The technology is called thin provisioning, and is part of an update to the company’s flagship TagmaStore disk array.
Hitachi’s storage subsidiary Hitachi Data Systems is keeping details of the update to the under wraps until today. But its OEM customer Hewlett-Packard briefed journalists about the new gear last week, under news blackout agreement until this morning. HP will begin shipping its version of the box, which it has christened the HP XP24000, in July.
On the hardware side, the update gives the jumbo storage device even more storage capacity and data pumping power. Out goes 2GFC, and in comes 4GFC from back to front, increasing throughput up to four-fold, according to HP. HP also said that it has reworked its prices to make smaller XP configurations cheaper. A 1TB configuration will carry a list price of $260,000, less than for the XP12000 device that is being superseded by the new gear.
Like their major rivals EMC’s DMX and IBM’s DS8000 disk arrays – the TagmaStore and its XP24000 variant were already more than powerful enough for the huge majority of customers, and the re-work simply provides yet more headroom and scalability for these buyers.
But the appearance of thin provisioning in the TagmaStore and XP24000’s virtualization software will appeal to a wide range of customers.
Thin provisioning allows customers to allocate more storage space to applications than is physically available. This counteracts the effects of the very common practice of over-provisioning capacity to applications in order to provide room for data growth, and can hugely increases disk utilization rates.
Among the very few storage suppliers of thin provisioning at present are 3PARdata, Network Appliance, LeftHand Networks and DataCore Software. EqualLogic is set to join the club this week, and Pillar Data Systems says it will pile in during the third quarter. EMC and IBM will make no comment about when they will ship thin provisioning.

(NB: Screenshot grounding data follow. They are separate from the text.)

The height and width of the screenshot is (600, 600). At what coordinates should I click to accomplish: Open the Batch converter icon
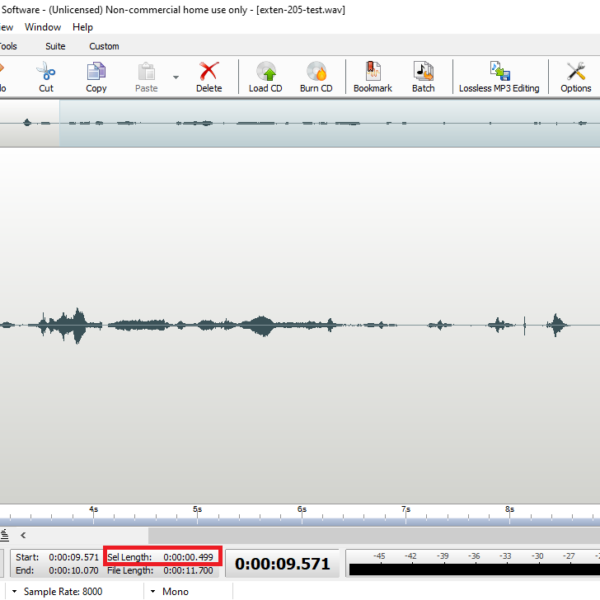(x=423, y=72)
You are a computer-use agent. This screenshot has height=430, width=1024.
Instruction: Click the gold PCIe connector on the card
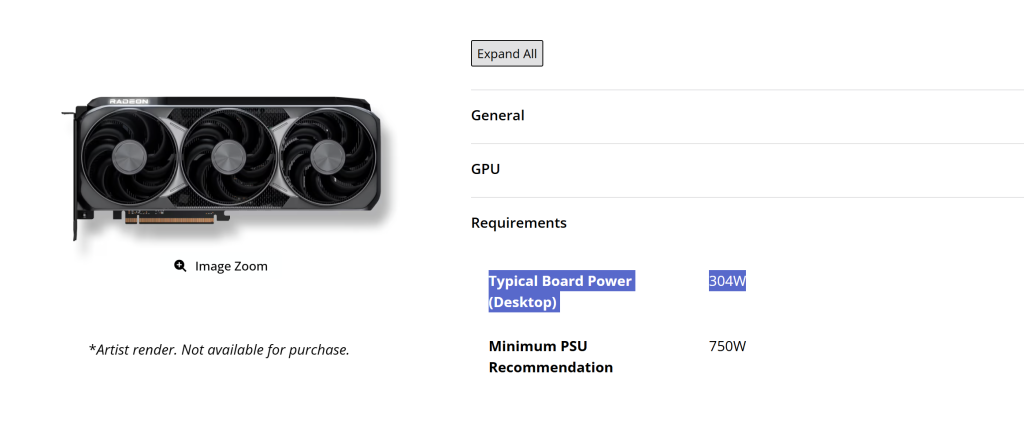[170, 220]
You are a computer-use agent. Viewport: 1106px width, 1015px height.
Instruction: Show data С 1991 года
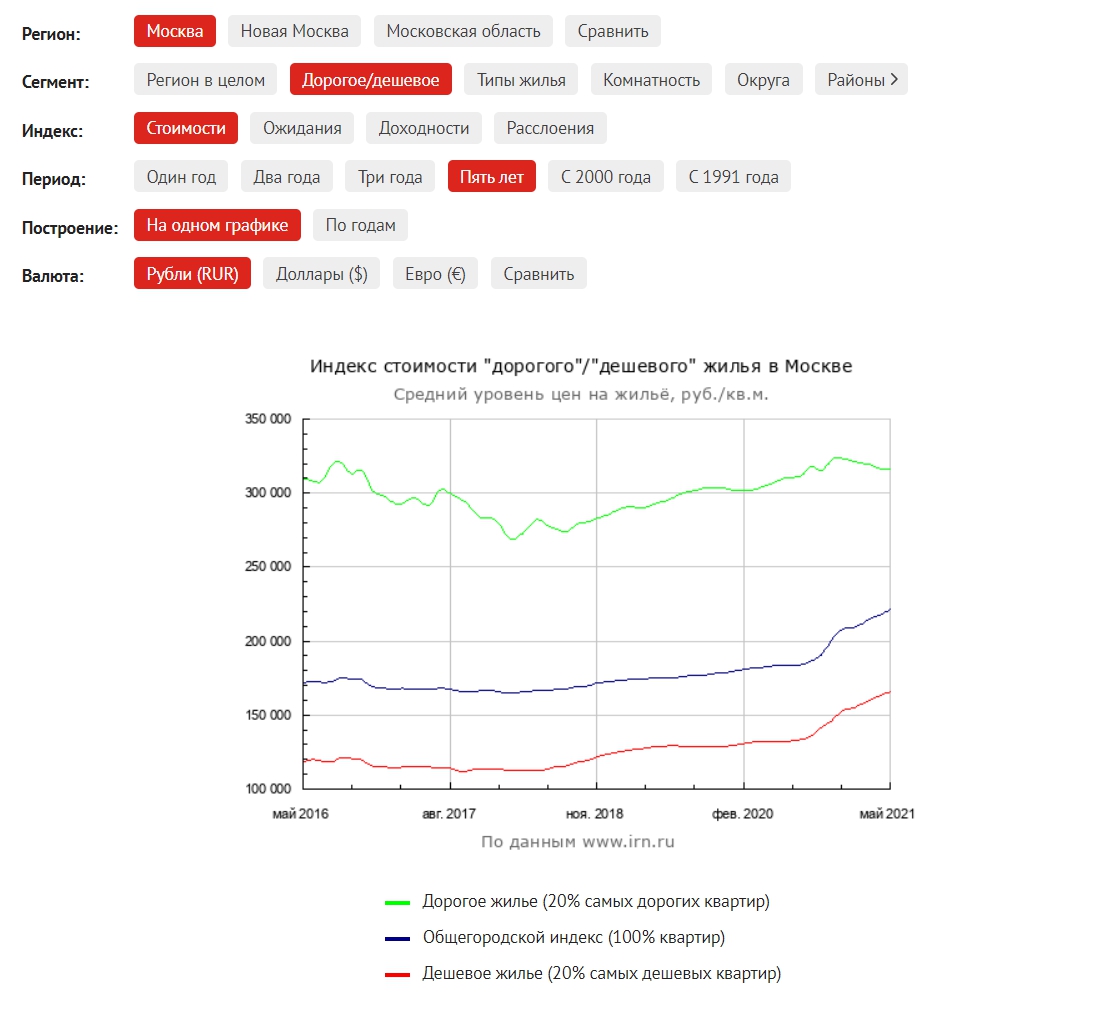733,177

3PAR was first to market with thin provisioning in 2003, and the technology has been one of the major reasons why the privately-held company has managed to carve itself a space in the highly competitive high-end storage market.
Disk utilization rates vary from data center to center, and analysts frequently quote 50% as a typical percentage. But 3PAR customers in the commercial sector say they are achieving utilization rates exceeding 90%, while service providers using 3PAR’s gear claim utilization rates of 150%. For every 30TB of space that these service providers allocate to customers, only 20TB is physically present.
That results in better usage of expensive high-end storage capacity, and on a per-TB basis it also slashes power consumption and heat generation. As a result 3PAR has been pitching thin provisioning as a green technology, and Hitachi and HP are very likely to follow suit.
One criticism of thin provisioning is that if it used wrongly, it can increase the risk that an application will crash because it has run out of storage space.
That’s the real challenge of any provisioning technologies. If you have applications with runaway data growth, you can get into trouble, said HP’s product director Kyle Fitze. The HP XP24000 will issue alerts to administrators warning that applications are approaching their capacity limit. That’s critical, said Fitze.
Other issues involved with thin provisioning are performance and the ability of replication tools to work with thin provisioning at both source and target.
On the performance front, HP said that the XP24000 with thin provisioning is typically as least as good as the XP12000 box that it supersedes, although it warns that a user not following array configuration guidelines could end up with performance that is not satisfactory.
While local, in-box replication can be made between thin provisioned data volumes, the software does not yet support remote or box-to-box replication with thin provisioned volumes on both sides.